While the construction industry is suffering, there are ways to prepare your business to better weather the storm. Below, we cover the warning signs to look for, reducing the impact of insolvency, and how to minimise your risk as a Director.

Be aware of the warning signs of insolvency

  • Reduced standard of work – increased defects
  • Decrease in labour and minimal materials on site
  • Failure to adhere to timescales or silence
  • Request for upfront deposits
  • Late filing of accounts
  • County Court Judgments
  • Be sure to check what is happening on other sites

Reduce the impact of insolvency

  • Check the financial status of the company before entering into a contract and don’t hold back in asking questions.
  • Review the contract and ensure you identify when payments are due and that any issues are addressed as soon as possible.
  • Consider a performance bond as an insurance position.
  • Ensure you have a valid retention of title clause.
  • Take guarantees from a third party.
  • If warning signs are there, ensure you are at the front of the queue for payment.
  • Work with companies that you know rather than the unknown and untested.
  • Check you are complying with the terms of your existing contracts. If there are any breaches, seek remedy.

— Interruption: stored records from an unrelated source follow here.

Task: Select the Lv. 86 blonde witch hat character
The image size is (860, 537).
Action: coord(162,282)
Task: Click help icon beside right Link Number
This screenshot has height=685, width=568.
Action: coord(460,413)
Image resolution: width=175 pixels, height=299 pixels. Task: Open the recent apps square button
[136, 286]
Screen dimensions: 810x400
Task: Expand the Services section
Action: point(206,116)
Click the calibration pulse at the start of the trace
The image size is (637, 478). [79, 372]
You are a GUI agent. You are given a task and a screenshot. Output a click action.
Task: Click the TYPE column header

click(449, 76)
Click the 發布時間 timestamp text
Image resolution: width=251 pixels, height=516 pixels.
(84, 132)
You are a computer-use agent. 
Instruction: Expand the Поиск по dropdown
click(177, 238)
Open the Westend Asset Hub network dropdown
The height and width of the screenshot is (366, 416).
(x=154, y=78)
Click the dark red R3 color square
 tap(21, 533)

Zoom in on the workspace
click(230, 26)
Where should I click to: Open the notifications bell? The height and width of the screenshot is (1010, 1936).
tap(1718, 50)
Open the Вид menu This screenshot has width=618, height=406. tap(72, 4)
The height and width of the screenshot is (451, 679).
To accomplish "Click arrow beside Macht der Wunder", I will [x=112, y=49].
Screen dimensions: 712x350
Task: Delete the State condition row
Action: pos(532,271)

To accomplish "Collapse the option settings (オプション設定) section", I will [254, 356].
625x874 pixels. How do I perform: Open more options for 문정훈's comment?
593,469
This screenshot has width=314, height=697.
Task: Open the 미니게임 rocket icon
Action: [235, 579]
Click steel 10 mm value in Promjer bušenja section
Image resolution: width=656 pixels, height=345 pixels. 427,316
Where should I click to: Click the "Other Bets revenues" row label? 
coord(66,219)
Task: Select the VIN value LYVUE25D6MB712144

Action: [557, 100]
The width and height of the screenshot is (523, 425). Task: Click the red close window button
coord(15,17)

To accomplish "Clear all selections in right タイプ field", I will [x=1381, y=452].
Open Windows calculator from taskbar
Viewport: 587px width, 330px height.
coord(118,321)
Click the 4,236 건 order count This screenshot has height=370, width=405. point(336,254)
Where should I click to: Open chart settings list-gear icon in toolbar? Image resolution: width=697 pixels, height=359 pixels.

If you’re facing insolvency yourself, minimise your risk

  • Keep up to date financial information. You need to regularly monitor, review and update your financial records, management accounts and cash flow projections.
  • Hold regular board meetings and keep records of decisions and minutes. You can hold Annual General Meetings online.
  • You must document why your decisions were best for the business.
  • Coordinate with key stakeholders (in particular lenders) and HMRC where a default may occur.
  • Discuss short term facilities for working capital. However, look at the terms as they will have to be repaid eventually and could end up being a millstone around the neck.
  • Reduce cost and review reliefs and assistance available from the government.
  • Ensure you understand your position in relation to lender’s terms and those under contracts to which you are a party.
  • Seek advice as soon as possible in relation to your contract wording, the impact of insolvency and what it would mean.
  • Take advice in relation to your duties as a Director.
  • Take all possible steps to avoid loss to company’s creditors – wrongful trading action may be suspended but there are plenty of other options available to Insolvency Practitioners.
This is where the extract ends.